--- Excerpted data Enclosed Below ---
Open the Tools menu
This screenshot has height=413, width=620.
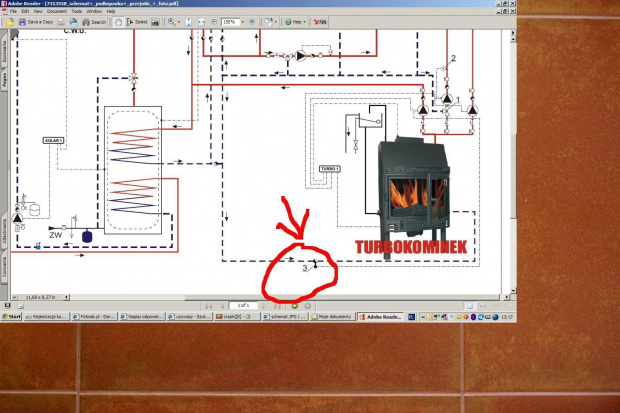pyautogui.click(x=77, y=11)
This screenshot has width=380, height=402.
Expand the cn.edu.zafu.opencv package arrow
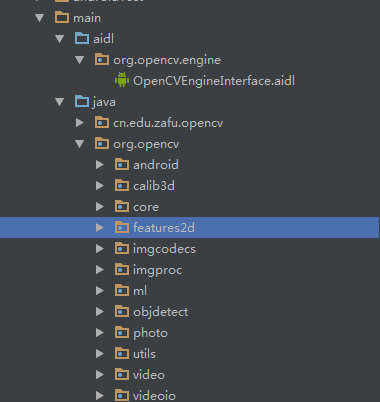[80, 123]
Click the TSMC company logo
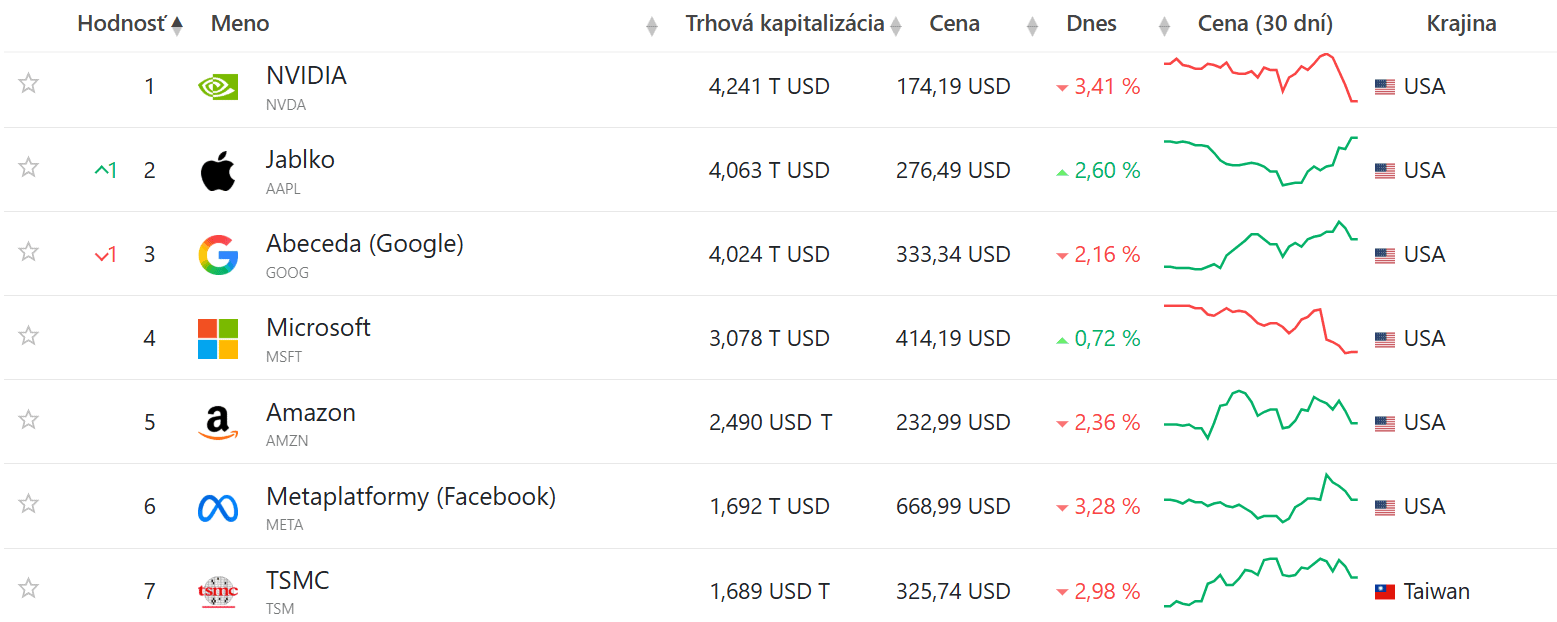The height and width of the screenshot is (622, 1557). click(217, 590)
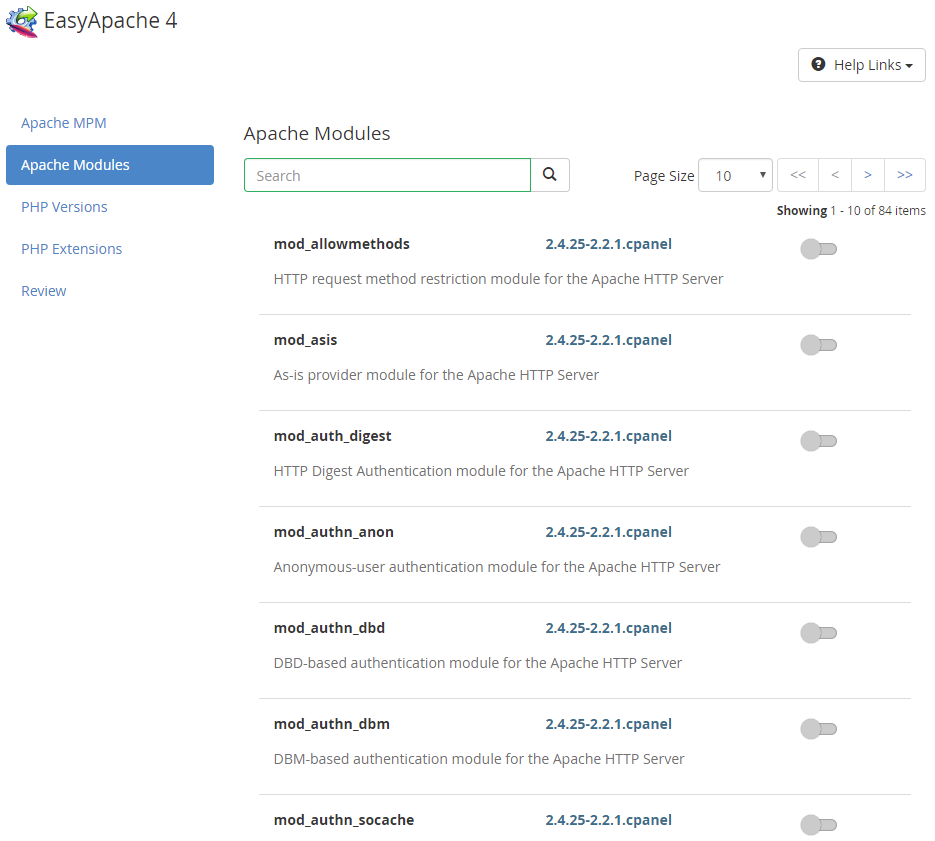Go to the next page of modules
Viewport: 935px width, 841px height.
pos(868,175)
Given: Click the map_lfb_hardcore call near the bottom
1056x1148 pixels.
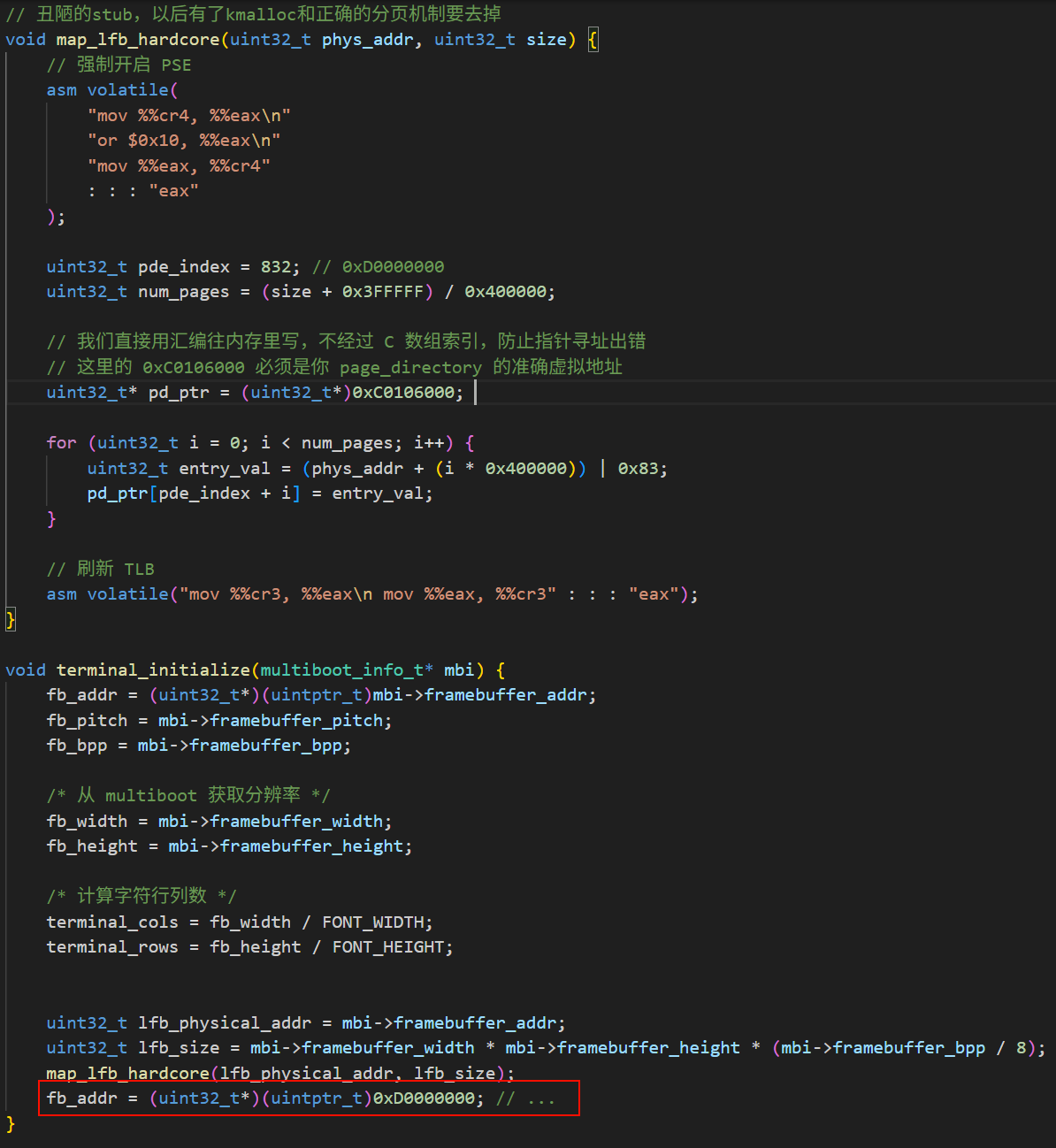Looking at the screenshot, I should click(x=127, y=1074).
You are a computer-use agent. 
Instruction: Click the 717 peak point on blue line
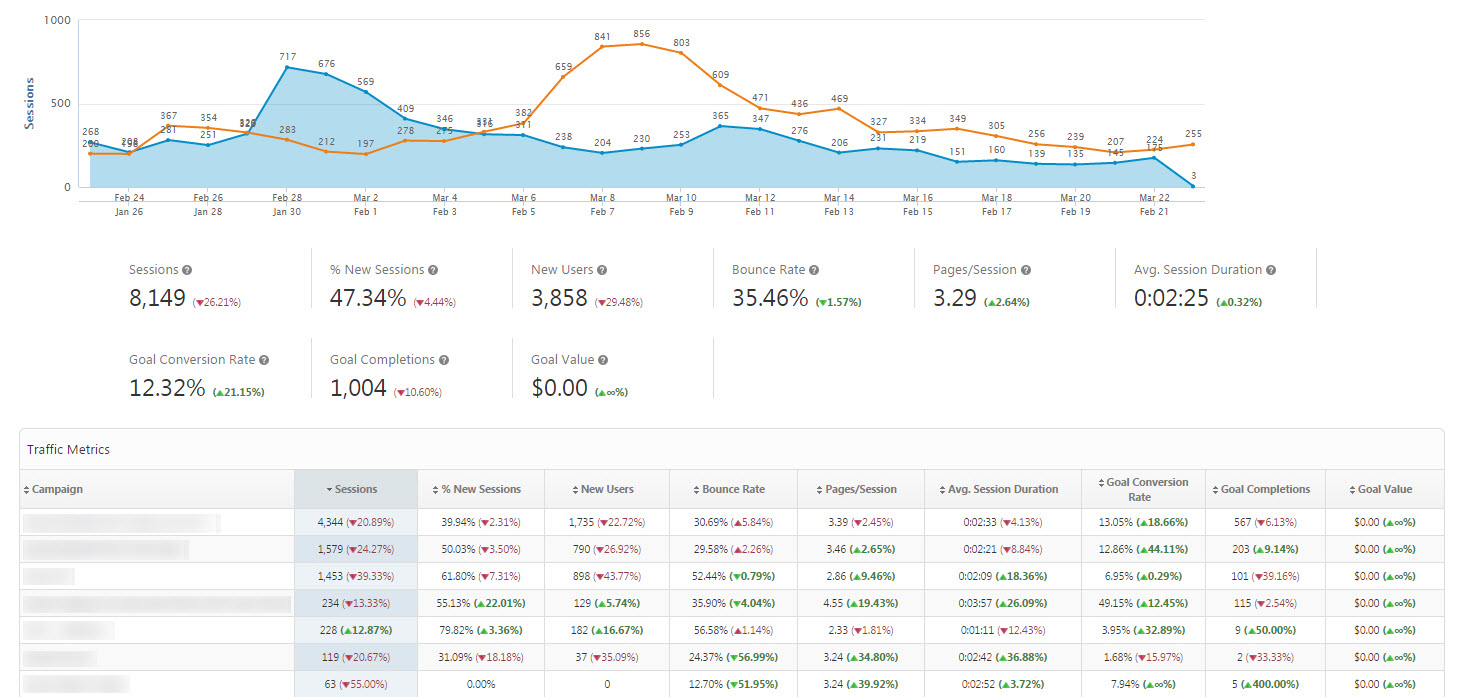[x=287, y=67]
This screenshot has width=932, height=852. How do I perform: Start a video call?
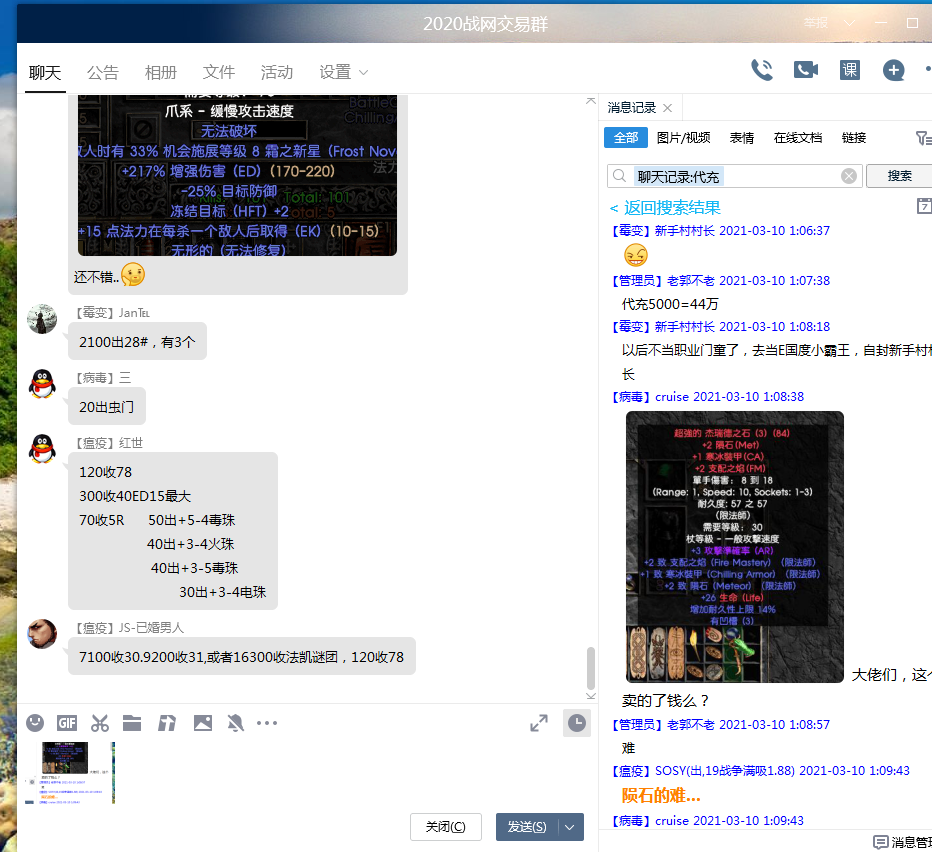(x=806, y=70)
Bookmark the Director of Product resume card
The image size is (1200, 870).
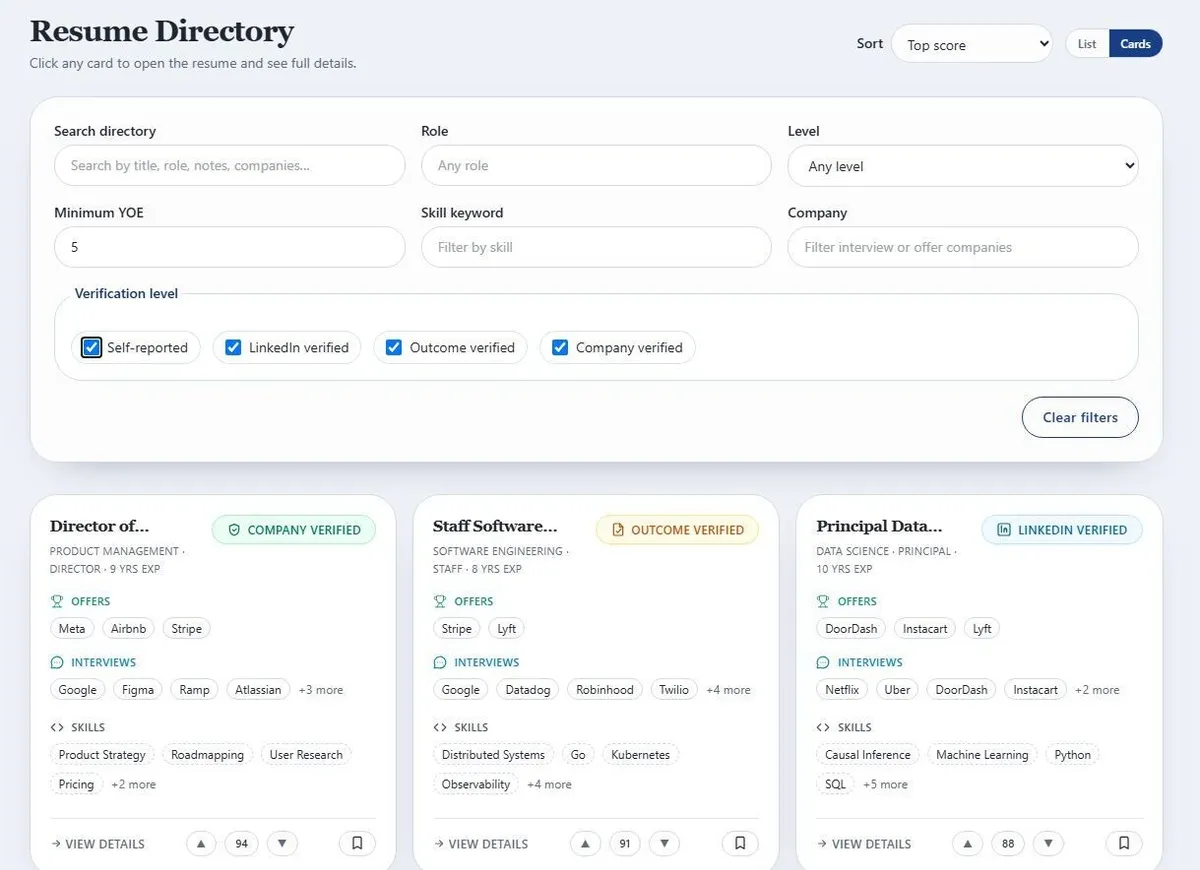[357, 844]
--- End of Enclosed Excerpted data ---
## [Your instructions]
Exclude the pictures. Write out the remaining data exactly.

## [Solution for this problem]
Open the Tools menu
This screenshot has height=413, width=620.
pyautogui.click(x=77, y=11)
This screenshot has width=380, height=402.
Expand the cn.edu.zafu.opencv package arrow
[80, 123]
Click the TSMC company logo
The height and width of the screenshot is (622, 1557). click(217, 590)
Go to the next page of modules
Viewport: 935px width, 841px height.
pos(868,175)
Given: Click the map_lfb_hardcore call near the bottom
1056x1148 pixels.
Looking at the screenshot, I should click(x=127, y=1074).
You are a computer-use agent. 
Instruction: Click the 717 peak point on blue line
[x=287, y=67]
This screenshot has width=932, height=852. How do I perform: Start a video call?
(x=806, y=70)
Bookmark the Director of Product resume card
The image size is (1200, 870).
[357, 844]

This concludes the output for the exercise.